Nous terminons cet ouvrage par un chapitre qui complète celui sur
la morale. Son objet est de rappeler au lecteur quelques éléments de
base du raisonnement économique (chapitre 9). Ce chapitre prend sa
pleine signification à la fin du livre, c’est-à-dire lorsque le lecteur a pu
se familiariser, dans les chapitres précédents, avec la façon dont les économistes discutent des problèmes les plus divers.

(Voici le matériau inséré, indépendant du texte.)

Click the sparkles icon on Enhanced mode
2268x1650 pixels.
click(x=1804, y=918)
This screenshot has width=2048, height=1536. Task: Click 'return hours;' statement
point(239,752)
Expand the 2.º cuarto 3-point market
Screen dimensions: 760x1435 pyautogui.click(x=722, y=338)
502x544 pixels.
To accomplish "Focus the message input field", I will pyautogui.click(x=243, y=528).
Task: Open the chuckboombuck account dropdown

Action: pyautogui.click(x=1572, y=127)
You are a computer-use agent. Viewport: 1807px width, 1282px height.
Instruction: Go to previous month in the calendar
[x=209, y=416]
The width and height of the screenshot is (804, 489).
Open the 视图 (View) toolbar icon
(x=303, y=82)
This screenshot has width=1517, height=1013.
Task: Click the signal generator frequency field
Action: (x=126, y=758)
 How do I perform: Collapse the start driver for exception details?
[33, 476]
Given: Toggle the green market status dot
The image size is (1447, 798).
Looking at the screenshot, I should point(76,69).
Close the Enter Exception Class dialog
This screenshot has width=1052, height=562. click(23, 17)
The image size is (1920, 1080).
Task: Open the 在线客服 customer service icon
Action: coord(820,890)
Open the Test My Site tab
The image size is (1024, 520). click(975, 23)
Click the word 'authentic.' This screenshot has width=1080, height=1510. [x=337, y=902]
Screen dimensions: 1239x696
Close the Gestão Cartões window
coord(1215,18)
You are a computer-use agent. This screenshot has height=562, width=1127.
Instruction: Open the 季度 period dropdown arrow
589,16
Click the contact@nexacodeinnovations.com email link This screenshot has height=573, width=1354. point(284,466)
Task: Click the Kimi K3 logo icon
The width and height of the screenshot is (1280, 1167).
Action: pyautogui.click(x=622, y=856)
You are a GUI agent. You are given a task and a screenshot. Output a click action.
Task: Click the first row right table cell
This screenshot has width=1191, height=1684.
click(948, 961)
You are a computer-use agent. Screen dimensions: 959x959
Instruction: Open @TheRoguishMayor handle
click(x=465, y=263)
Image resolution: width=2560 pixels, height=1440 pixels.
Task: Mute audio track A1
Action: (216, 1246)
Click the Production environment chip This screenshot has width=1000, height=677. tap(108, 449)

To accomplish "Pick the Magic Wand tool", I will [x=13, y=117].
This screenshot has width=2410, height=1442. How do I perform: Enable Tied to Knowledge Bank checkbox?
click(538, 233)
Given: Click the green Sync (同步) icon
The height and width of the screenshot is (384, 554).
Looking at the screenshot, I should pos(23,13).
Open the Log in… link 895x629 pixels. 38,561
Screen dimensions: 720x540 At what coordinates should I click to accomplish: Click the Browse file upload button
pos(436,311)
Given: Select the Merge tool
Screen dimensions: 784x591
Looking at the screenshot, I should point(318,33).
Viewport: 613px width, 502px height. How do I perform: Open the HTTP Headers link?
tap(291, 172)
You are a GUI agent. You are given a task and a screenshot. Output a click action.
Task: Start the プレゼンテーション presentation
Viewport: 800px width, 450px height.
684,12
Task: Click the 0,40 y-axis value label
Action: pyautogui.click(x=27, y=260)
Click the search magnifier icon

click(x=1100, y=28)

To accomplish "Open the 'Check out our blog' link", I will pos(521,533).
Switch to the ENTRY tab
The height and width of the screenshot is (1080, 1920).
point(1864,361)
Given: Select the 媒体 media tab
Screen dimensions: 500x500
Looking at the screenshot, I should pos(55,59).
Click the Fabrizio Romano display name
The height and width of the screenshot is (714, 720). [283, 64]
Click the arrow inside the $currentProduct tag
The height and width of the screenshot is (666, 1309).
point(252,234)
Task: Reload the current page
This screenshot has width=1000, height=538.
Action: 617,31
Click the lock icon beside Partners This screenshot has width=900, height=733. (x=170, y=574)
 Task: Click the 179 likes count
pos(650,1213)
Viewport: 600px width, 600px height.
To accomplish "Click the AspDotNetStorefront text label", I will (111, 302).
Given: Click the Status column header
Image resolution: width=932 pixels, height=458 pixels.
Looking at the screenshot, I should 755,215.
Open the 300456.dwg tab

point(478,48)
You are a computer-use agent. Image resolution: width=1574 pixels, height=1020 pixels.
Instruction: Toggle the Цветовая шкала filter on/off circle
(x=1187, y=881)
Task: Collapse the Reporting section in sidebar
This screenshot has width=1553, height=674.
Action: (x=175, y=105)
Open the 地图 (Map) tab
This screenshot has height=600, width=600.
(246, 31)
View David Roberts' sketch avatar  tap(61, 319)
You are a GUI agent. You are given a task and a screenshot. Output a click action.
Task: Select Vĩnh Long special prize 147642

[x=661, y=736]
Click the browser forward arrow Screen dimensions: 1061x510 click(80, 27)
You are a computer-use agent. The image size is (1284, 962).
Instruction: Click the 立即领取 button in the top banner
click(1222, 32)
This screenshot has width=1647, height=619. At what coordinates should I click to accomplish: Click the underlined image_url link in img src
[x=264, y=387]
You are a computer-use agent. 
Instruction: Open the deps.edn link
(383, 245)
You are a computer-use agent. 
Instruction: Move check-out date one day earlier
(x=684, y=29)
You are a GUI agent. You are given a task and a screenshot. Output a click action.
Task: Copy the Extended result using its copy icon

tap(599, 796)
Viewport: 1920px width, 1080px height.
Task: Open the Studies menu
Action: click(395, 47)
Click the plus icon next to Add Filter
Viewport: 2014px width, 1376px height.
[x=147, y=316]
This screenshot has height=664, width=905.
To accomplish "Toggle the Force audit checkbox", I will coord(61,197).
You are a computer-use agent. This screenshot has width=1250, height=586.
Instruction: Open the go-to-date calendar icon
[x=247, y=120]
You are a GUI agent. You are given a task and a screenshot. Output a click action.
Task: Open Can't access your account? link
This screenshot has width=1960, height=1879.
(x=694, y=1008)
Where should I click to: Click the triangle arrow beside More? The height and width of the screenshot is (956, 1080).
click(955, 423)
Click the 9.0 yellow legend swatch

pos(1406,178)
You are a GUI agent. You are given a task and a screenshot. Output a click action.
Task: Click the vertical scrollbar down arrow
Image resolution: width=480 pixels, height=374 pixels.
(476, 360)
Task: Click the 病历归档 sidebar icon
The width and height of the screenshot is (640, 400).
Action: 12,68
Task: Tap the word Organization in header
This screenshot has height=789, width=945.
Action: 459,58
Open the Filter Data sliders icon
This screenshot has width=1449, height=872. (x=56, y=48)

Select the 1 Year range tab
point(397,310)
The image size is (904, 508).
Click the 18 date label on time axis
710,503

Il n’a probablement pas toujours partagé le point de vue de l’économiste, il a même dû réagir fortement en fonction de ses propres
jugements de valeur. Mais on exige de lui une réaction rationnelle et
non passionnelle. On exige de lui qu’il prenne conscience de la morale
qui sous-tend son point de vue et qu’il soit capable de l’expliciter. On
exige aussi de lui qu’il ne se méprenne pas sur ce que sont l’art et la
manière de raisonner comme un économiste, alors qu’il se laisse si souvent influencer, dans ses jugements de valeur, par un sociologue, un
politologue ou un moraliste, qui ont chacun une approche fondamentalement différente des phénomènes économiques et sociaux
contemporains. Ce chapitre lui permettra de mieux saisir ces différences et de comprendre d’où viennent les querelles et les controverses
actuelles sur les thèmes abordés dans cet ouvrage.